Given text:
[Start]

What Is a Fractional Operating Partner?

Most businesses need both financial leadership and operational leadership. Most businesses in the $1M to $20M range can't afford two full-time executives to provide it. Here's what a fractional operating partner is and why it matters.

The fractional CFO has become a well-known concept. The fractional COO is getting there. But most business owners in the $1M to $20M range have the same problem: they need both. The financial side and the operational side are equally broken, equally important, and equally expensive to fix if you try to hire separately for each.

A fractional operating partner covers both functions under one engagement. One person, one relationship, one set of context about your business, applied across finance and operations simultaneously. That is a different thing from hiring a fractional CFO and a fractional COO separately, and it is a different thing from hiring a general business consultant who gives advice without accountability.

What the Role Actually Covers

The specific scope varies by business, but the fractional operating partner typically owns three things: the financial picture, the operational structure, and the connection between the two.

The financial picture

Cash flow forecasting, financial reporting that is actually useful for decision-making, margin analysis by product or customer, and the forward-looking financial story the business needs to make real decisions. Not just what happened last month but what is going to happen in the next 90 days and why.

[End]

Material provided:
[Start]

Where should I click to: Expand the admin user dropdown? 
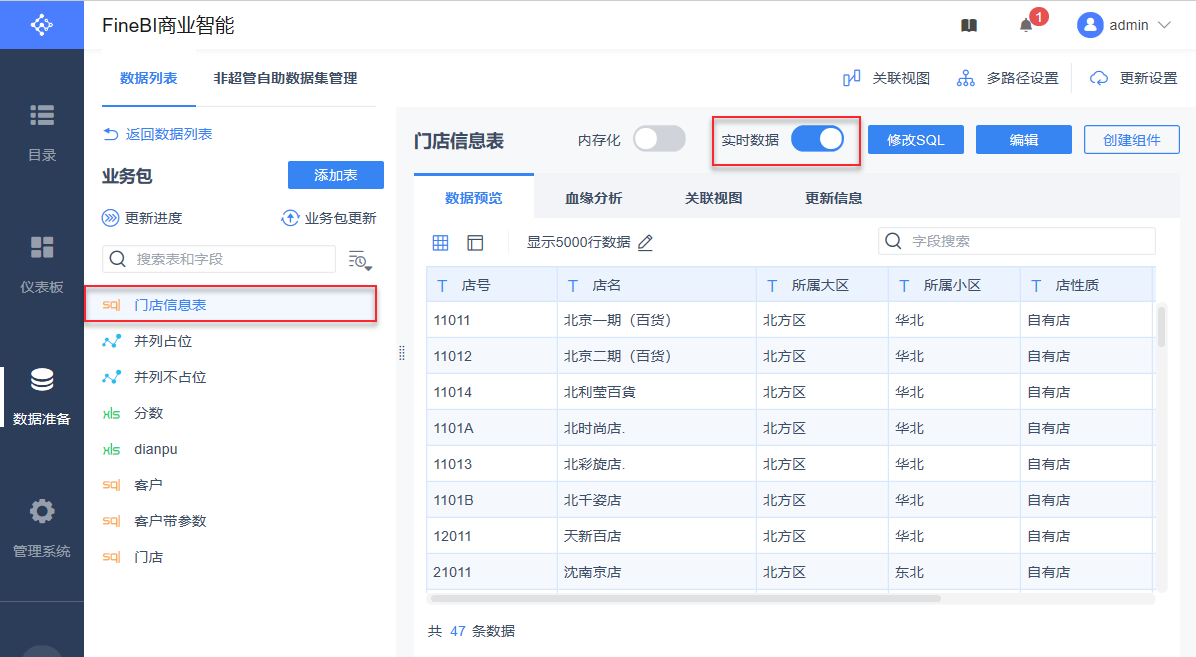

[End]

Exercise aim:
Continue the piece on fractional operating partners, picking up after its final sentence.

Written response:
The operational structure

Processes, accountability frameworks, team structure, and the systems that let the business execute consistently without the founder in every decision. Getting the right things done by the right people with the right information, which is harder than it sounds in a business that grew fast without much infrastructure.

The connection between the two

This is the part that gets missed when finance and operations are separate. A new hire looks affordable until you model what it does to cash flow for the next six months. A new service line looks profitable until you account for the operational load it adds. A growth decision that makes sense financially may create operational chaos that costs more than the revenue it generates. The fractional operating partner sees both sides at once, which means the decisions are better.

How It Is Different From a Consultant

A consultant comes in, analyzes the business, delivers a set of findings, and leaves. The quality of the work depends on the consultant, but the structure of the engagement almost always produces the same result: a report that gets acted on partially, if at all, because the person who wrote it is no longer in the building.

A fractional operating partner stays in the building. Not physically, necessarily, but in the relationship. They are embedded in the business on an ongoing basis, doing the actual work, building the models, managing the reporting, running the weekly operating review, making the calls that need to be made. They are accountable for the outcome, not just the analysis.

The difference is the same as the difference between a financial advisor who tells you what to do with your money and a CFO who actually manages the financial operations of the business. Both involve expertise. Only one involves execution.

Who Needs One

The businesses that benefit most from a fractional operating partner are in the middle, past survival, not yet scaled. They have real revenue, real customers, and a real business. But the systems, the financial infrastructure, and the team structure haven't kept pace with the growth. The founder is still carrying most of the operational and financial load personally, which is both unsustainable and expensive in terms of opportunity cost.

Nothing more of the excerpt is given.